А вместо всего того, что ее ждало, она встретила этого парня, этого недотепу, который, верно, еще даже и не брился ни разу, этого избалованного мальчишку, который считает себя одним из чудес света и думает, что вокруг все чокнутые, который шага не может ступить, чтобы не попасть вам под ноги и не разорвать вам чулки, мой малыш, мой дорогой, мой любимый, мой Даниель.
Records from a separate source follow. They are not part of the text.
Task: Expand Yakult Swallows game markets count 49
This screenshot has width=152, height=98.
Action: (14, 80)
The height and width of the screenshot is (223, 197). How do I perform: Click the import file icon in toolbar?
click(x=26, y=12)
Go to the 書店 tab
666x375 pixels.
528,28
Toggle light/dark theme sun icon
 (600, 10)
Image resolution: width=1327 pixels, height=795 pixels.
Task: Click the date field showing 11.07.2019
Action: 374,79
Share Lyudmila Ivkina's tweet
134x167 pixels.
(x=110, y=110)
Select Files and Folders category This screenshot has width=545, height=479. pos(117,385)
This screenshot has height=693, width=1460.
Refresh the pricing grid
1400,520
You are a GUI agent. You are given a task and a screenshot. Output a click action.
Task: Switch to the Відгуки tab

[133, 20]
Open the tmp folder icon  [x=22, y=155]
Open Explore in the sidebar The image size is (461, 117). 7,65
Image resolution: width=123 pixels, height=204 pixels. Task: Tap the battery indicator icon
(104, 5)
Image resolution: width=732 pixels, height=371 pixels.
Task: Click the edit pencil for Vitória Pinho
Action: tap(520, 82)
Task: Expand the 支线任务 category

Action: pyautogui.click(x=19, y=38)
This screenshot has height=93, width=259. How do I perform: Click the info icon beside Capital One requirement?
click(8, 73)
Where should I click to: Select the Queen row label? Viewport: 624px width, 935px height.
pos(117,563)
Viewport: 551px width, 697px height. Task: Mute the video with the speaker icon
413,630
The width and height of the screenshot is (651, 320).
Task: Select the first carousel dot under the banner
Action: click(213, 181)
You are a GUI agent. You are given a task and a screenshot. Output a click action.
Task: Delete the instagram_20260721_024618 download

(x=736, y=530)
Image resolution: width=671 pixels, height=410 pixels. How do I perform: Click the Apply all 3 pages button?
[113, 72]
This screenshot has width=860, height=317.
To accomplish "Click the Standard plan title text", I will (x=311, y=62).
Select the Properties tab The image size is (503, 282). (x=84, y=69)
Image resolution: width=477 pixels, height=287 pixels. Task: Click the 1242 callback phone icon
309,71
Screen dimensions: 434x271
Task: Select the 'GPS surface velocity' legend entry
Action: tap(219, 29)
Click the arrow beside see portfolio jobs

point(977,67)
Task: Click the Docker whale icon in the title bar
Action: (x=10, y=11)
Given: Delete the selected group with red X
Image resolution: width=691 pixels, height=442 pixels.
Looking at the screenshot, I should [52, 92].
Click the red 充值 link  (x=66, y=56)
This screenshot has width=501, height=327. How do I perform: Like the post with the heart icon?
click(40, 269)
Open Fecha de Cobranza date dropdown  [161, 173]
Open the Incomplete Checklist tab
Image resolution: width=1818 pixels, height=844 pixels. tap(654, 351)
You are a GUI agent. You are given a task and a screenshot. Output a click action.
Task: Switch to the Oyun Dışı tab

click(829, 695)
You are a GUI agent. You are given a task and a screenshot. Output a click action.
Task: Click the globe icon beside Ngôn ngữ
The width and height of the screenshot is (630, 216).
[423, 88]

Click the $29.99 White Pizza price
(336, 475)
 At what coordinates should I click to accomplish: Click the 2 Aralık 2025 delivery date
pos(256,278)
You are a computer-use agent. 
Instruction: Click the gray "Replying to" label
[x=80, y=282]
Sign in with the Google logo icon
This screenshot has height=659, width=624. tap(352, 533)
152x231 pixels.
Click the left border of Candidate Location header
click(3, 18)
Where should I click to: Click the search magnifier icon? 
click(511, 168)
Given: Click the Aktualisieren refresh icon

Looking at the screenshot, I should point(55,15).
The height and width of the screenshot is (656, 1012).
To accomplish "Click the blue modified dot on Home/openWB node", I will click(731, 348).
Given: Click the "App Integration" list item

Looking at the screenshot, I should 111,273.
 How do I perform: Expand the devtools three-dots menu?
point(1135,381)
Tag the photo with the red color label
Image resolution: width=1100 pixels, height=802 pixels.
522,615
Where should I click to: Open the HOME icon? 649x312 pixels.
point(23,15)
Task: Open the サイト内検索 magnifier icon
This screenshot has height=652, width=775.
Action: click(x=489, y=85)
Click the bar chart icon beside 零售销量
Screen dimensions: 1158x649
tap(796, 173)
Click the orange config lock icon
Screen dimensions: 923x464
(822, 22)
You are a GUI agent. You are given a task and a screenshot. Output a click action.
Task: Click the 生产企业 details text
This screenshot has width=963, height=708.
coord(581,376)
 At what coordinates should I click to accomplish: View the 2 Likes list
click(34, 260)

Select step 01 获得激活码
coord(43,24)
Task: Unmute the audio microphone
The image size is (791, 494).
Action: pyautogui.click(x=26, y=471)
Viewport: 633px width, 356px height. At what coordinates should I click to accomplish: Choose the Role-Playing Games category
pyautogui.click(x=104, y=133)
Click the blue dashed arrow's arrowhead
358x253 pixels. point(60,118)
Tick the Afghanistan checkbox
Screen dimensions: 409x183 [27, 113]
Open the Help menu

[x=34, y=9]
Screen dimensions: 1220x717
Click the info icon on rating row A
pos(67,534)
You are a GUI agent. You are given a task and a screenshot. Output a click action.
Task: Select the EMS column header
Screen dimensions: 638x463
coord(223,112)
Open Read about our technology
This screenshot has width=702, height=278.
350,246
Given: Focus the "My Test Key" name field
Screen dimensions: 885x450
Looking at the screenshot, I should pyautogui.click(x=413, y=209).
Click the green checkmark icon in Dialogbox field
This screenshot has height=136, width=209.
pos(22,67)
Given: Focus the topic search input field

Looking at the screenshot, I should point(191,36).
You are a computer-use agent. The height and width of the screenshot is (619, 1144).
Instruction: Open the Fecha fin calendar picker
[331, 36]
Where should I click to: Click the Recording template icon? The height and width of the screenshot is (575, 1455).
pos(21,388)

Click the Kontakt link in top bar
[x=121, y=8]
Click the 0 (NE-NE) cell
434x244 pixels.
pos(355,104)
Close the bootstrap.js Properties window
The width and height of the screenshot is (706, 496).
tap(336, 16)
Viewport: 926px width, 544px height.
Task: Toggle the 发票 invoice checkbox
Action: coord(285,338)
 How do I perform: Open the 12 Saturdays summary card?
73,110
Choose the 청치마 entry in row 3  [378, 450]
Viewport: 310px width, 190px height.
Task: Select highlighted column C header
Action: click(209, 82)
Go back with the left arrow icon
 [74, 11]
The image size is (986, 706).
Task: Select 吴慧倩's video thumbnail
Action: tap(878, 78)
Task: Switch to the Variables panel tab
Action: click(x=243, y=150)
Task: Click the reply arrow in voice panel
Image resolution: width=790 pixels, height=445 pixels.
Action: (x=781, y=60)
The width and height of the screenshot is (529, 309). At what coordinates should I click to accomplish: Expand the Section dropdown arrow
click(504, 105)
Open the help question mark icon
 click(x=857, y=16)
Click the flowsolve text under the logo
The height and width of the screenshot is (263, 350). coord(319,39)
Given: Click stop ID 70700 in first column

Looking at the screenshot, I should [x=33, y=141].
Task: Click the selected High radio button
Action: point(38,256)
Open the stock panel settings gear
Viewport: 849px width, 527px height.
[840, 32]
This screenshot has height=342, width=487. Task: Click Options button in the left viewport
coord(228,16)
Она вдруг осознала, что едет в автобусе в сторону площади Бастилии и ей следует взять билет. Она купила билет до самой площади, Боже, как все это ей надоело, дальше она пойдет пешком, куда глаза глядят, с карамелькой во рту и вкусом поцелуя на губах, вот тогда она даст волю слезам, никто не увидит, как я плачу, он разорвал мне три пары чулок, и я хочу умереть, клянусь жизнью, я хочу умереть, раз я больше его никогда не увижу.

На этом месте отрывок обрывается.